* **TEXTO PROPORCIONADO**:
Marita llega a La
Habana, y es recibida por el hombre de confianza de Fidel, alguien a quien ella
ya conocía. Le vuelve a preguntar por su hijo. “Todo eso ya lo hablarás con
Fidel, yo solo debo ocuparme de recibirte y alojarte”.
En la misma suite del
Habana Libre, donde vivieron su romance, la espía alemana, que continúa
enamorada de Fidel, se siente incapaz de realizar su misión. Al volver a ver el
lugar donde fue tan feliz y al contemplar la ciudad desde la ventana, siente
como si el tiempo se hubiera detenido, como si no hubieran transcurrido dos
años. Se imagina que Fidel regresa de Sierra Maestra o de otro lugar
cualquiera, incluso de estar con alguna otra, para volver con ella y solo con
ella. Porque aunque visitara a muchas mujeres, siempre volvía. Por eso a ella
no le importaba.
Según contó en sus
memorias: Fidel no era un buen amante. Se
interesaba mucho más por las caricias que por el acto sexual. Era un narciso
enfermizo, tal vez muestra de inseguridad o tal vez pidiendo a gritos la
aprobación de los demás, como un niño chiquito. Pero así y todo el líder
cubano la dejó marcada y su pasión por él perduró en el tiempo.
Castro tiene la
certeza de que ella ha venido a matarlo y se lo pregunta a bocajarro mientras
tomaban un refrigerio, tras el fogoso reencuentro.

(Registros extraídos de una colección)
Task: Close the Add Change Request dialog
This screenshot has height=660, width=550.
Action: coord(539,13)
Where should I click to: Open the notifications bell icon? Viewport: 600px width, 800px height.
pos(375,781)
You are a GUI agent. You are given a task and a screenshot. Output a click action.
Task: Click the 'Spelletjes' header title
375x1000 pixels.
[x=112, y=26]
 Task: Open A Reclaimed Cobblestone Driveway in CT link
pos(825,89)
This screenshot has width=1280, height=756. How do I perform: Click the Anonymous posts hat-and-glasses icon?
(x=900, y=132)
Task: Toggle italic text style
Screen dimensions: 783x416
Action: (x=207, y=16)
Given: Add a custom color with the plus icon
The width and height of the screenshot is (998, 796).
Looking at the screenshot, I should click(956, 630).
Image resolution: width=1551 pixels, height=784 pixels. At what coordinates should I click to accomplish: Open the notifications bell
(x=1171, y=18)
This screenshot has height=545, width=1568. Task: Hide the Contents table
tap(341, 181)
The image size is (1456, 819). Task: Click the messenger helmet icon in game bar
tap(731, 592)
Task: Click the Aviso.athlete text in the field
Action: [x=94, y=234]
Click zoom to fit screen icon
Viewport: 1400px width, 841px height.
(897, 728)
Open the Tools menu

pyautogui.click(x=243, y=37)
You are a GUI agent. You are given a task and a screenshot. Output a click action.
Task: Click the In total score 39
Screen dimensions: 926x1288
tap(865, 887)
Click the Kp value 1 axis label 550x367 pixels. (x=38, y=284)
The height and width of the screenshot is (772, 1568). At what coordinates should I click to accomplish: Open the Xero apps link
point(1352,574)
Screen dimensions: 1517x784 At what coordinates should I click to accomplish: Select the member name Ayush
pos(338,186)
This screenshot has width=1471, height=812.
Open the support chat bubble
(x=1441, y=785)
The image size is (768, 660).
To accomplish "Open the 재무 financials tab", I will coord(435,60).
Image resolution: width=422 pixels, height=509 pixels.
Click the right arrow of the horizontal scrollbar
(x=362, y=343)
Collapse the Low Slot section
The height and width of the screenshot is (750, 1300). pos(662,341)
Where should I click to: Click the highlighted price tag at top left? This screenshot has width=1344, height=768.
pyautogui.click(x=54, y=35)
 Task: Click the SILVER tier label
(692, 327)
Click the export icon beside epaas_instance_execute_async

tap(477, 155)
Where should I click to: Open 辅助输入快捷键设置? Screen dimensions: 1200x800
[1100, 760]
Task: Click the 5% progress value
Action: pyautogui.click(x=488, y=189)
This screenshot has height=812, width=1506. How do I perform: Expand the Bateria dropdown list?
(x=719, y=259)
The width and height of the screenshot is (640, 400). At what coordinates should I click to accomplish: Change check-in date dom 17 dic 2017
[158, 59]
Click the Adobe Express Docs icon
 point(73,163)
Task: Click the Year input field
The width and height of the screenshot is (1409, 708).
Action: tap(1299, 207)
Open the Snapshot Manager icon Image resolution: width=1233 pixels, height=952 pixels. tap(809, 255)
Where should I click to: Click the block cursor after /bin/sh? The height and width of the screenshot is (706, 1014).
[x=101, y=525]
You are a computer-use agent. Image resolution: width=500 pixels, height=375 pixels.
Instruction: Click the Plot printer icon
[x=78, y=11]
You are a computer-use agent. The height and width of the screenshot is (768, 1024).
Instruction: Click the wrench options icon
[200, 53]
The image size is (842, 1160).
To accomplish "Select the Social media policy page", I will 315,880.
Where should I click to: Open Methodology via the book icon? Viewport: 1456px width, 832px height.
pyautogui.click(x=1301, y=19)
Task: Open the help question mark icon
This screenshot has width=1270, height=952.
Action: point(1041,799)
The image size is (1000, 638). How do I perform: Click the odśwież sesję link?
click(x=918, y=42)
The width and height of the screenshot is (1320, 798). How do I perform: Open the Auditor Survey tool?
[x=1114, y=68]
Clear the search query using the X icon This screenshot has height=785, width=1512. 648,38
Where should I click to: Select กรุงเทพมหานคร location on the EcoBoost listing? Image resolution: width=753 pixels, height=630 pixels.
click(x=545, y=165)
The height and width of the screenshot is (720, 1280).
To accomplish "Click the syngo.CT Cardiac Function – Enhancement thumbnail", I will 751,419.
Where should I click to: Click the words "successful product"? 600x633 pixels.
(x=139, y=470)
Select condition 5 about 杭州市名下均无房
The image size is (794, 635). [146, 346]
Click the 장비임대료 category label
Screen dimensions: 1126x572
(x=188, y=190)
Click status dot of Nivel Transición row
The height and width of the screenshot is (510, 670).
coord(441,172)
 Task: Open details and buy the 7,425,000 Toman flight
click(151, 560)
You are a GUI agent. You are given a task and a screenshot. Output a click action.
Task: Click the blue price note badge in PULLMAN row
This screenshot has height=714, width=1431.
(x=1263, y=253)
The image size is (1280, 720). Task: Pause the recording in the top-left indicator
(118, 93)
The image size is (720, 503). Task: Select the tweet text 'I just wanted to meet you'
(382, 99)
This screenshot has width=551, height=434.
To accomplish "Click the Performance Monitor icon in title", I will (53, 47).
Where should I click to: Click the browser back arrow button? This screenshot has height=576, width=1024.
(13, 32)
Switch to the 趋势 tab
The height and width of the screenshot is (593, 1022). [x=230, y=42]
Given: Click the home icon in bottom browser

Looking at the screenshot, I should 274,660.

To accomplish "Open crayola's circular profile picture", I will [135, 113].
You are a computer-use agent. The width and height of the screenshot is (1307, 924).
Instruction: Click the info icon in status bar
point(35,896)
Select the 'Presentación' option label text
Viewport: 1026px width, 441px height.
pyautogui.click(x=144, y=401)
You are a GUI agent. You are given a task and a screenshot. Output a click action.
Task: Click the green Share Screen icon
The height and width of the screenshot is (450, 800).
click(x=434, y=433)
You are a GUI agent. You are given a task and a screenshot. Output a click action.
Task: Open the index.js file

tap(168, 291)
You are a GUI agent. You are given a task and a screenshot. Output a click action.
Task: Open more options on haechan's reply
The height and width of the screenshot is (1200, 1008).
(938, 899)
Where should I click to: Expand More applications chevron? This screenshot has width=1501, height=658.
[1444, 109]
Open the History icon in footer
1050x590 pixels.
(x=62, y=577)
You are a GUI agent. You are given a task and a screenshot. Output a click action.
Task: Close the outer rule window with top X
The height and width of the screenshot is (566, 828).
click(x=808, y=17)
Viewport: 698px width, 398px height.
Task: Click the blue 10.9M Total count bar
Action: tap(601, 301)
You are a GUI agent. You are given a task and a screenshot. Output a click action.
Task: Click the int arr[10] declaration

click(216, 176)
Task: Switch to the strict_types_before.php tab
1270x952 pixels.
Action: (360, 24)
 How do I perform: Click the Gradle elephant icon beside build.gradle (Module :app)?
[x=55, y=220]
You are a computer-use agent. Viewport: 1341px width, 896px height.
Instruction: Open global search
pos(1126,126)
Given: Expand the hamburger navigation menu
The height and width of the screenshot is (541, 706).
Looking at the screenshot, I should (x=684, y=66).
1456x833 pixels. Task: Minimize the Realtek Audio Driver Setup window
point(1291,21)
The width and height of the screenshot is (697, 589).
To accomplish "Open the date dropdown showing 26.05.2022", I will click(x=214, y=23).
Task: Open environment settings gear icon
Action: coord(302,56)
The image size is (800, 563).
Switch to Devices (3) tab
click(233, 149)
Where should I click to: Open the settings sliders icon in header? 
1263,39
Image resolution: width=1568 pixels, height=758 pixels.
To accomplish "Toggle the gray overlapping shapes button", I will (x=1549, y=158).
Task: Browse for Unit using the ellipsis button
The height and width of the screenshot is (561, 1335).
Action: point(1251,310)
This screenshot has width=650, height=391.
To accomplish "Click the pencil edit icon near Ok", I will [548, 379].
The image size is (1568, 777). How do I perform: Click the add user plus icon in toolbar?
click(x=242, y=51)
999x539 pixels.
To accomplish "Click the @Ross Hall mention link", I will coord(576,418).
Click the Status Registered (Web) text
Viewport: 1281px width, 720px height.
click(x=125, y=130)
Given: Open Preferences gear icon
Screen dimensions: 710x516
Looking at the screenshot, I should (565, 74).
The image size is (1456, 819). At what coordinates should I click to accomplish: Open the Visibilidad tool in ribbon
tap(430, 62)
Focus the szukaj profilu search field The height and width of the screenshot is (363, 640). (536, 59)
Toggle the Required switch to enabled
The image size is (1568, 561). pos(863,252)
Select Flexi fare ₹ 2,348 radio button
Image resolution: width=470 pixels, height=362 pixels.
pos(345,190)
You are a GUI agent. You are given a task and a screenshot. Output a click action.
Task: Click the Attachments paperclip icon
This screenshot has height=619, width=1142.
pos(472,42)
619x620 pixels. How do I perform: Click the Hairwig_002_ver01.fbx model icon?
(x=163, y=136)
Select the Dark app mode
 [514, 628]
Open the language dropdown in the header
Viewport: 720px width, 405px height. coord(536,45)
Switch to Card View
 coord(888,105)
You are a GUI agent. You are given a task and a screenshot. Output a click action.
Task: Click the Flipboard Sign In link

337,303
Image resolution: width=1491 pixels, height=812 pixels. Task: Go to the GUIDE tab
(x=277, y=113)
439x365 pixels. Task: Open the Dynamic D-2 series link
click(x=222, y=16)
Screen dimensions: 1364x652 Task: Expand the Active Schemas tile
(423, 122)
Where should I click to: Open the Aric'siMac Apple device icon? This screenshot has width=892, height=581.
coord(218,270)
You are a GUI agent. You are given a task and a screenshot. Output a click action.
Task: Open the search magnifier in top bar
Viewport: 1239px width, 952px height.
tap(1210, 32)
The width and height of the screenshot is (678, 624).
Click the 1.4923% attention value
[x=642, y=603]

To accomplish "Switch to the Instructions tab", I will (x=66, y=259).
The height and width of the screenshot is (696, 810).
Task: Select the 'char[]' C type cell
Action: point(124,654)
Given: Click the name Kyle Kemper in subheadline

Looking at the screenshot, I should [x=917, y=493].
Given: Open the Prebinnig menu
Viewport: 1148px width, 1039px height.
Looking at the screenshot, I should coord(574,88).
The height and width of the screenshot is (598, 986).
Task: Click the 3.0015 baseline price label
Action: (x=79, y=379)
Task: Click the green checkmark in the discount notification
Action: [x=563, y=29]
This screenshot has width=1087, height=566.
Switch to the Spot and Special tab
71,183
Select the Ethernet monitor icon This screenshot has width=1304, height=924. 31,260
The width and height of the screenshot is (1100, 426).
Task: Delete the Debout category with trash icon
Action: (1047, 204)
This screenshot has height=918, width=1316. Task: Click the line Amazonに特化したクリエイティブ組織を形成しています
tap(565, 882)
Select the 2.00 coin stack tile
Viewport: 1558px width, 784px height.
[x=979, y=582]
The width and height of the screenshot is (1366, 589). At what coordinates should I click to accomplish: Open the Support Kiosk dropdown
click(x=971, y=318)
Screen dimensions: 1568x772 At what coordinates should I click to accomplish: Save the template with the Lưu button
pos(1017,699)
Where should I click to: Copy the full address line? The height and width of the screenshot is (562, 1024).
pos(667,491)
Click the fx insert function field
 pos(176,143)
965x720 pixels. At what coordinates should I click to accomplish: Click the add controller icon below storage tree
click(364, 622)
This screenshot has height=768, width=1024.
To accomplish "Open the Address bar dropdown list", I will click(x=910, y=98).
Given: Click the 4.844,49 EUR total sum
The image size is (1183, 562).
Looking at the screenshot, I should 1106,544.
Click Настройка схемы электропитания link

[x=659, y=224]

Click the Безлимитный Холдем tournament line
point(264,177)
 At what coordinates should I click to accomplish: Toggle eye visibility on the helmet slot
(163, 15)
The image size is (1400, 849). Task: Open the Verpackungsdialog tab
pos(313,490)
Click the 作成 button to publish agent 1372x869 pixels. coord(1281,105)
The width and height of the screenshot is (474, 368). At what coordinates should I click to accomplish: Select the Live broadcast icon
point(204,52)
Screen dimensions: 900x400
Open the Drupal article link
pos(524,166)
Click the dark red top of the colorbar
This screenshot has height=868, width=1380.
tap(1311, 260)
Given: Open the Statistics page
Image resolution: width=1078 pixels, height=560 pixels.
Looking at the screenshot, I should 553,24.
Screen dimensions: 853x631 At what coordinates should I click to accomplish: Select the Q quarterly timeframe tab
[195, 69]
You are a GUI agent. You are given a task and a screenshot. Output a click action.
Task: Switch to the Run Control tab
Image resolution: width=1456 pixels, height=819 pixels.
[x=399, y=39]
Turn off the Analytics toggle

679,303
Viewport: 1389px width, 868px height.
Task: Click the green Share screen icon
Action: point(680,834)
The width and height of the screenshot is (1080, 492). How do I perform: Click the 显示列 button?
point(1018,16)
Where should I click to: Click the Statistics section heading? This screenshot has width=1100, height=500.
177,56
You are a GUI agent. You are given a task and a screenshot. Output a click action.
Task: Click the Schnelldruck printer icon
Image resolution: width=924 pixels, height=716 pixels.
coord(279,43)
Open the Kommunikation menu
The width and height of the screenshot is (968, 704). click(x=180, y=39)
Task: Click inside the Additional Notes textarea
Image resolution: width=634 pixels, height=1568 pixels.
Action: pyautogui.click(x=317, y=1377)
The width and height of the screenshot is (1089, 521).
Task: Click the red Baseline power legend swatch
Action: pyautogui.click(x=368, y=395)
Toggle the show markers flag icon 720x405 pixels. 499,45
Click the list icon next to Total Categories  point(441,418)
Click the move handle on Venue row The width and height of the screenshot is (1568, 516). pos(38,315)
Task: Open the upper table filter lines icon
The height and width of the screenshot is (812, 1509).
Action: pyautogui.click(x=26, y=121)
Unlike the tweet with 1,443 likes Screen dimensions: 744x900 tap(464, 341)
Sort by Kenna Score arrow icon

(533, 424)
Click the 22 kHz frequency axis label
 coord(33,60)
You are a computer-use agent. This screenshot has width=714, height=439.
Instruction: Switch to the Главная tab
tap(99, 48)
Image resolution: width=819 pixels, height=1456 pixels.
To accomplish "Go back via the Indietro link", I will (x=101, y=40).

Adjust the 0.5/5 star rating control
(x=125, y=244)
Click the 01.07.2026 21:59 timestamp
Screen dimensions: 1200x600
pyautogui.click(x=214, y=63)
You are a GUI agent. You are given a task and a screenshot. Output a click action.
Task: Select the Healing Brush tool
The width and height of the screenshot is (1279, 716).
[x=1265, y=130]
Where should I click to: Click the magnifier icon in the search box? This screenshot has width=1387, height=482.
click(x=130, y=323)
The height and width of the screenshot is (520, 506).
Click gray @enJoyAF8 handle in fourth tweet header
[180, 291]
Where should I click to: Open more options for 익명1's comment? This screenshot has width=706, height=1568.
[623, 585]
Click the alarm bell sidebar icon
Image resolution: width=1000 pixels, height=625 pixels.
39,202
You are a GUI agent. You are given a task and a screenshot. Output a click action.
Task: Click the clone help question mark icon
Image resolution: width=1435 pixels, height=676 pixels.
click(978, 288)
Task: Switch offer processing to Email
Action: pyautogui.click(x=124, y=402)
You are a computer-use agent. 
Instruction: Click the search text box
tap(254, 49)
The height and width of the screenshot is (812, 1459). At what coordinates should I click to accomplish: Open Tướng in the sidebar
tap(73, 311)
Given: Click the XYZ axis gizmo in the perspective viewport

* **TAREAS POR REALIZAR**:
a – Según el relato sobre Marita y Fidel, ¿qué le interesaba a Fidel mucho más que el acto sexual?
b – Enumera todos los lugares que se mencionan por su nombre en el relato sobre Marita y Fidel.
c – Retoma el relato sobre Marita y Fidel justo después de su última oración y sigue escribiéndolo.
Las entradas no tienen ningún papel en esto.

* **TAREAS RESUELTAS**:
a – Las caricias.

b – La Habana, el Habana Libre y Sierra Maestra.

c –
“Has venido a matarme
¿verdad? En inútil que mientas, se que trabajas para la CIA. Acepté recibirte
porque tengo curiosidad por saber de qué modo piensan esos gringos de mierda
que se puede acabar conmigo”.
Marita se viene abajo
y le confiesa el plan del veneno ¿Para qué disimular? Fidel se ríe a
carcajadas. Ella se levanta, lo saca de su bolso y lo arroja por el váter.
Cuando regresa a la habitación Fidel le pone una pistola en la mano.
“Déjate de
mariconadas y mátame como a un hombre. Pégame un tiro, carajo”.
Ella le apunta a la
cabeza. Le tiemblan las piernas y las manos. No puede hacerlo. No puede matar
al hombre del que continua y continuará toda su vida enamorada.
“No puedes hacerlo”,
se burla Fidel. “No puedes matarme, nadie puede matarme”.
Tras el fracaso de la
operación, la CIA la saca rápidamente de La Habana, antes de que el servicio secreto
cubano la interrogue y descubra muchas cosas que no debe saber. Ella quiere
dejar el espionaje. “No sirvo para esto”, manifiesta entre lloros. Pero Sturgis
le dice que una vez que se empieza, solo
se sale en un ataúd.
La llevan a vivir a
Miami, nido de anticastristas, y le presentan a dos individuos con los que va a
trabajar y a los que entrenan contra reloj para una misión. Son Lee Harvey Oswald y Jack Ruby.
Oswald
no me cayó bien, ni yo a él. Era pretencioso y solitario. Odiaba a Kennedy, lo
culpaba del fracaso de Bahía Cochinos. El y todos los demás odiaban al
presidente. Yo los escuchaba hablar por las noches siempre de lo mismo.
En noviembre de 1963,
Marita y Oswald forman parte de un convoy que lleva armas de Miami a Dallas.
Cuando llegan a la ciudad tejana los espera Jack Ruby.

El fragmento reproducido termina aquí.